Through ‘Thought for the week’, PSHE and the curriculum and extra-curricular activities students are encouraged to explore Human Rights e.g. Amnesty International has a strong base in the school.
A variety of curricular opportunities exist for students to develop independent thinking including Y7 Independent Learning and Y9, 10 and 11 Personalised Learning. Across the curriculum opportunities are provided for furthering these skills.
Within extra-curricular activities there are clubs and societies such as Green Power, Creative Writing Club, Debating Society and The Medical Ethics Club.
Our Drama and Music departments are strong within the school, playing a vital part in the schools’ extra-curricular activities. The drama department encourages students to stage their own performances as well, such as “Punk Rock’ most recently, as producing whole school productions of musicals such as ‘Bugsy Malone’ and ‘Sweeney Todd’.
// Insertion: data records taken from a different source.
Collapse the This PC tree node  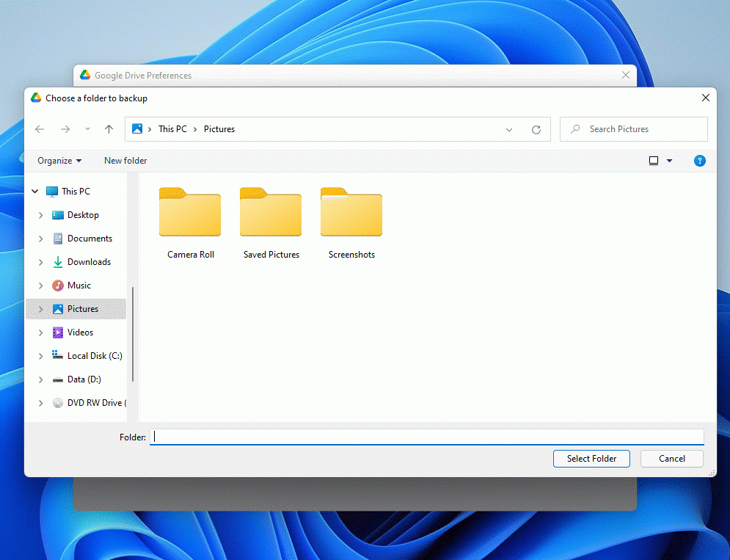coord(34,192)
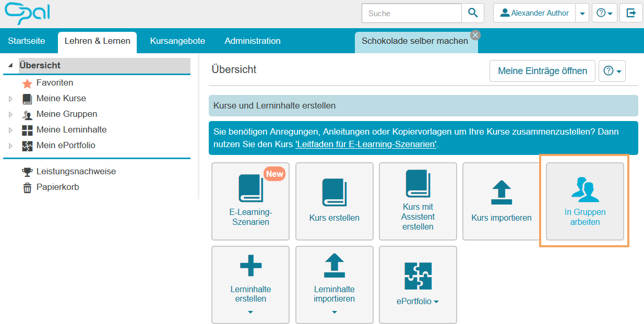644x324 pixels.
Task: Open the Lerninhalte erstellen dropdown arrow
Action: click(251, 312)
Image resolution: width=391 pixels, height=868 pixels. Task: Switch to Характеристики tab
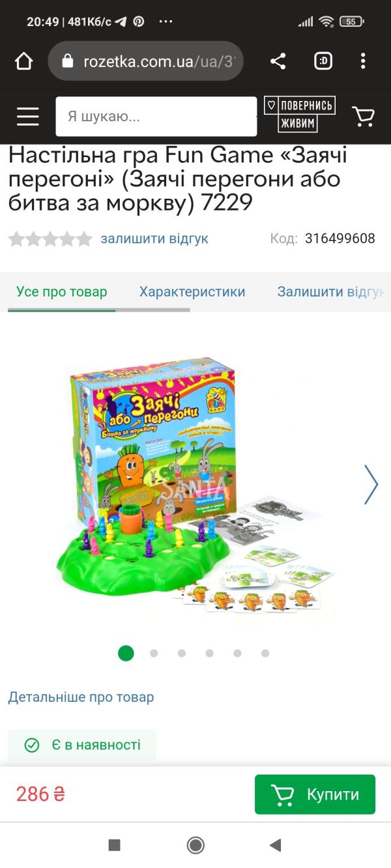click(x=192, y=292)
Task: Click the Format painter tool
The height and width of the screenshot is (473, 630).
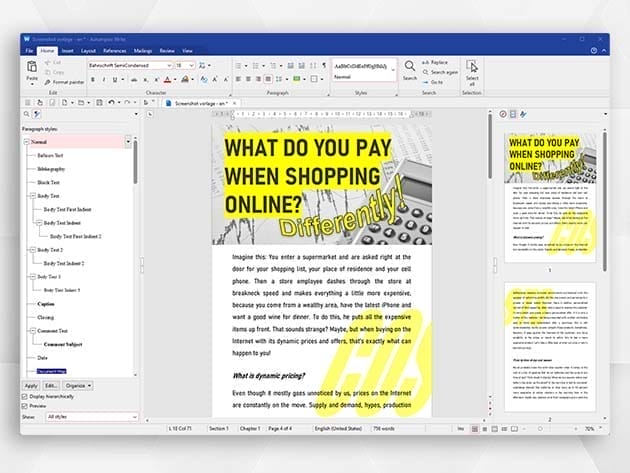Action: [x=65, y=82]
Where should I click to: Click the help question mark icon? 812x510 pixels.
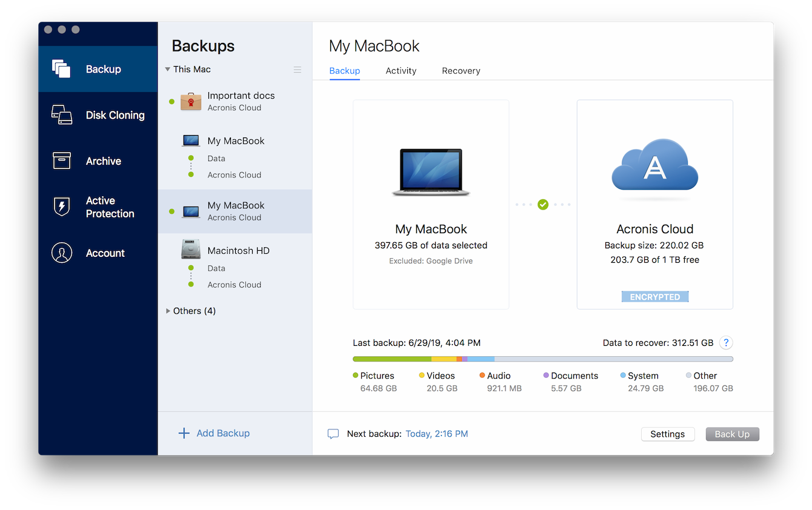(726, 343)
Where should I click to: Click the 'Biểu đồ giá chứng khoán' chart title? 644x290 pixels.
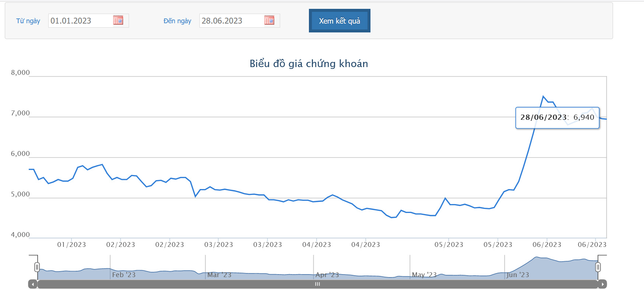click(x=309, y=64)
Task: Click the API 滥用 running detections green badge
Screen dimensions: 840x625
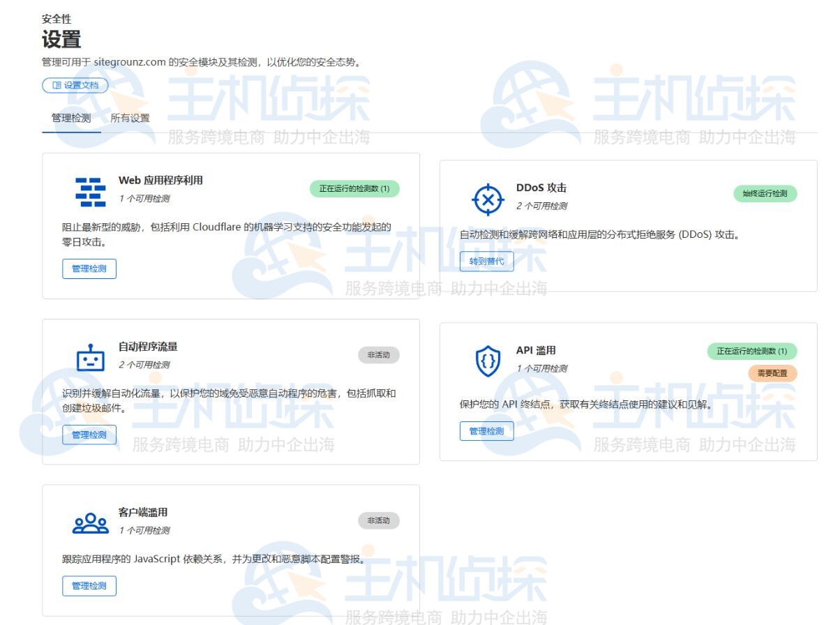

The music depart tours with the concert band bi-annually to Europe and produces 4 concerts per year, with several pieces conducted by and arranged by students.
Respect is one of our school values. We recognise the importance of not only respecting one another but also of self-respect.
We have a clear anti-bullying policy which emphasises the importance of us creating an environment both within school and the wider world in which individuals can feel safe and valued.
Every individual is respected in our school and our actions towards one another reflect this.
Our PSHE curriculum includes topics on relationships and what a good relationship consists of. This is reflected throughout all years of the school.
We have a sustainable programme of Anti-Bullying Ambassadors trained by the Princess Diana Trust in Years 10 and 11 who act as mentors and deal with bullying issues amongst younger students within the school.
We also have an electronic reporting system for students and parents via both our website and VLE.
Our PSHE programme that allows students to develop an awareness of and respect for diversity. External speakers are frequently used for topics such as AIDs, Mental Health, Disability and recently the Ant-Bullying Ambassadors have run sessions on bullying and discrimination. We also have sessions on LGBT
Our extra-curricular clubs and enrichment activities focus on building self-esteem and self-respect. They also include team-building activities. Sports teams play an important part within the life of the school for talented youngsters participating at local, regional, national and international level but we also advocate ‘sport for all’ with everyone participating in the schools’ Sports day.
The staff code of conduct ensures that staff behave towards each other in an exemplary way, setting a good example for the students.
The language used between staff and students at all times is considered to be vital in showing how we respect one another.
We welcome difference and diversity and aim to create understanding of how this adds to the richness of our community.
We aim to do more than ‘tolerate’ those with different faiths and beliefs. We recognise the extent to which our own traditions and history have developed side by side and the rich cultural heritage that different world religions bring.
We believe that exploring and understanding other people’s faiths and beliefs are rewarding experiences and help us understand our own faiths and beliefs better.
Our RMP curriculum teaches about a range of faiths, religions and cultures.
The RMP curriculum offers students an opportunity to examine in detail a range of ethical and moral issues both at examination and core level.
We take the opportunity to find out more about different cultures we encounter through research and discussion.
We encourage those in our school who hold different faiths and beliefs to share their experiences and provide us with insight.
We operate an exchange programme with students in other countries. This provides additional insight into cultures other than our own.
A variety of other trips provide opportunities for students to interact with other cultures, including Berlin, Barcelona and Washington.
Students also learn about other cultures through our strong ties with a school in Kenya, where we raise money to sustain a project for orphan children from the AIDs epidemic.